But the explicit appeal to a culture of cool reached a modern apex during Barack Obama’s 2008 presidential campaign, when artists mobilized to create pop-art imagery of Obama. Bernie Sanders, in a sense, borrowed from Obama’s playbook, though his campaign tried to make its revolutionary ideas and agenda, rather than its candidate, the star of the show. And Clinton is taking a cue from Bernie’s campaign. Instead of trying to make herself cool (I mean…), she is working on making clear that America’s fundamental values of inclusion, fairness and opportunity for all — the essential values that are at stake in this election — are deeply, infectiously cool.
The Trump campaign has taken a different approach. A Trump surrogate, Marco Gutierrez, told MSNBC’s Joy Reid that if America doesn’t do something about immigration, “You’re going to have taco trucks on every corner.” He said it as if taco trucks were a bad thing. But the problem for the Trump campaign is that cool kids like taco trucks. They can be found on every other street corner in trendsetting hipster neighborhoods.

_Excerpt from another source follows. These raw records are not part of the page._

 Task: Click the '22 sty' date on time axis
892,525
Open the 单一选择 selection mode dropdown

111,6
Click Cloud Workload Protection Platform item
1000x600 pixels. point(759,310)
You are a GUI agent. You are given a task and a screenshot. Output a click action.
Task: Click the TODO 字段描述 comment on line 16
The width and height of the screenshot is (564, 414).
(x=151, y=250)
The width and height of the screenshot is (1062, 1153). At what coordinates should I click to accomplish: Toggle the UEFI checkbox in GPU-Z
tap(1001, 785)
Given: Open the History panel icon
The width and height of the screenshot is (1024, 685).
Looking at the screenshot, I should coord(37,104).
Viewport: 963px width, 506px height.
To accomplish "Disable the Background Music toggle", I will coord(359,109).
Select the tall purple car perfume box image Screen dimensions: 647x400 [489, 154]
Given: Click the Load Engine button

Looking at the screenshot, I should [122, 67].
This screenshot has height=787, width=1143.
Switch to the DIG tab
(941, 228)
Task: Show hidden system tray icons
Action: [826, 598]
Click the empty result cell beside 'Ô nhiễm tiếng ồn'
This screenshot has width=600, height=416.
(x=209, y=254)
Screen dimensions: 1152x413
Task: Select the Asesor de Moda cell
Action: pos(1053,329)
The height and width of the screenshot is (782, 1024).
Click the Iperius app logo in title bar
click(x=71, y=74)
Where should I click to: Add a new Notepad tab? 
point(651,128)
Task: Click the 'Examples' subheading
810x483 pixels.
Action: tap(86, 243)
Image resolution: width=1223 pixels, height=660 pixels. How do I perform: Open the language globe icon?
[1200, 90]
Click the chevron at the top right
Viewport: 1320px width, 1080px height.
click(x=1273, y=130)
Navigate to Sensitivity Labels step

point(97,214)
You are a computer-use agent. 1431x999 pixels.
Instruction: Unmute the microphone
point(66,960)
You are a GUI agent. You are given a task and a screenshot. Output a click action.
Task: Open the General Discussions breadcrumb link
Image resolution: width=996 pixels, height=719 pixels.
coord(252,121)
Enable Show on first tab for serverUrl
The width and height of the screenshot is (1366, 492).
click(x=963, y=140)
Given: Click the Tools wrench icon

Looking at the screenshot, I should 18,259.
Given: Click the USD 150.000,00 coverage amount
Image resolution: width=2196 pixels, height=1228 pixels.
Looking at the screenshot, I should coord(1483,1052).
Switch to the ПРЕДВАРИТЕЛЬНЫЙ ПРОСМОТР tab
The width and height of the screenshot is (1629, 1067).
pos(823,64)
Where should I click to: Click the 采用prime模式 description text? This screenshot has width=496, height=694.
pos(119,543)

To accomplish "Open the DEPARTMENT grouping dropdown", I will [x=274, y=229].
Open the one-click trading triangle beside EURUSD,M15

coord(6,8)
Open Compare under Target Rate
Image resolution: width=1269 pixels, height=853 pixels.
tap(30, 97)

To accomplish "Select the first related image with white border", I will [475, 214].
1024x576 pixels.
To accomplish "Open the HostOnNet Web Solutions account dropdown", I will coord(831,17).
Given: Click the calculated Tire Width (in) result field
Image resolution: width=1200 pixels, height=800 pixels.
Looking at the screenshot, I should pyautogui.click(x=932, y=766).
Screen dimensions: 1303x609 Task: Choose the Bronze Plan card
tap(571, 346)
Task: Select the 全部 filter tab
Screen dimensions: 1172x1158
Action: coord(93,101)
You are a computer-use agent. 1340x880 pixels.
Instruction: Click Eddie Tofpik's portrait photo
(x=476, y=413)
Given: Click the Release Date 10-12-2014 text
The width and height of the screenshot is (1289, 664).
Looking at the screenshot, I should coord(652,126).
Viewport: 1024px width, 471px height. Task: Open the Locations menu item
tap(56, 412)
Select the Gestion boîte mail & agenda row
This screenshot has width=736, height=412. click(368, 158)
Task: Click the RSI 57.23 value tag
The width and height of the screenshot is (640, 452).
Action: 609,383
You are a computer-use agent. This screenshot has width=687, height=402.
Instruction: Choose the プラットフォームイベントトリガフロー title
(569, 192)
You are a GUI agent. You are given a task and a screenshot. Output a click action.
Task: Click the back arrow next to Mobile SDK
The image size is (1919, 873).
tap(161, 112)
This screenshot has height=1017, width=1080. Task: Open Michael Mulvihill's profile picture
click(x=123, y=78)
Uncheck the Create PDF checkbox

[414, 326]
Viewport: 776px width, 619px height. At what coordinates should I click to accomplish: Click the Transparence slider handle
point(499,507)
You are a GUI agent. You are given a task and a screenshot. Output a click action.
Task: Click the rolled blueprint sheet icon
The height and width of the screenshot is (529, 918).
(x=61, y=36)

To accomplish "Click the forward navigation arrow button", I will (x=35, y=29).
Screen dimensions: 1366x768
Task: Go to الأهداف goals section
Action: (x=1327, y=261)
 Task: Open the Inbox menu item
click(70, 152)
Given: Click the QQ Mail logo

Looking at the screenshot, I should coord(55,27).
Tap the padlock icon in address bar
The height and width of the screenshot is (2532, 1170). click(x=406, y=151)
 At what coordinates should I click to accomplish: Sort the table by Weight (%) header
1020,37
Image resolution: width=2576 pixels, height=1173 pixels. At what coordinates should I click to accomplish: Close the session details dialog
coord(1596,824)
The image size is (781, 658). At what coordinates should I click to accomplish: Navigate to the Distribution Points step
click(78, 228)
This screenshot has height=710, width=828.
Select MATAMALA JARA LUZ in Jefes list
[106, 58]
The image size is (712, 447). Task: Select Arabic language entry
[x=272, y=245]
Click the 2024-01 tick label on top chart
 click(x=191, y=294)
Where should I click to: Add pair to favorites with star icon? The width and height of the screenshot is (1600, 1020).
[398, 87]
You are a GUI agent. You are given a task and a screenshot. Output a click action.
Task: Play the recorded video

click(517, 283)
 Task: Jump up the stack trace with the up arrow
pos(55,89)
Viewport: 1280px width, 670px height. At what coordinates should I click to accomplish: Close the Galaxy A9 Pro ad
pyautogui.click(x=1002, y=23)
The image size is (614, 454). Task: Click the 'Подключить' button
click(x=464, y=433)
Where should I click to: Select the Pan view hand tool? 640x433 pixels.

And cool kids don’t just like taco trucks. They like pluralism, tolerance, marriage equality, a path to citizenship for undocumented immigrants, and wait for it, Hillary Clinton. While in some ways this election seems like the last ditch effort on the part of the traditionalist right to “make America great again,” the cool kids are not interested in entertaining such backward ideals. They like where we are as a country — our progress toward gender equality, sexual freedom, racial justice and integration of immigrant communities into our national tapestry. They want that progress to continue, and even more quickly.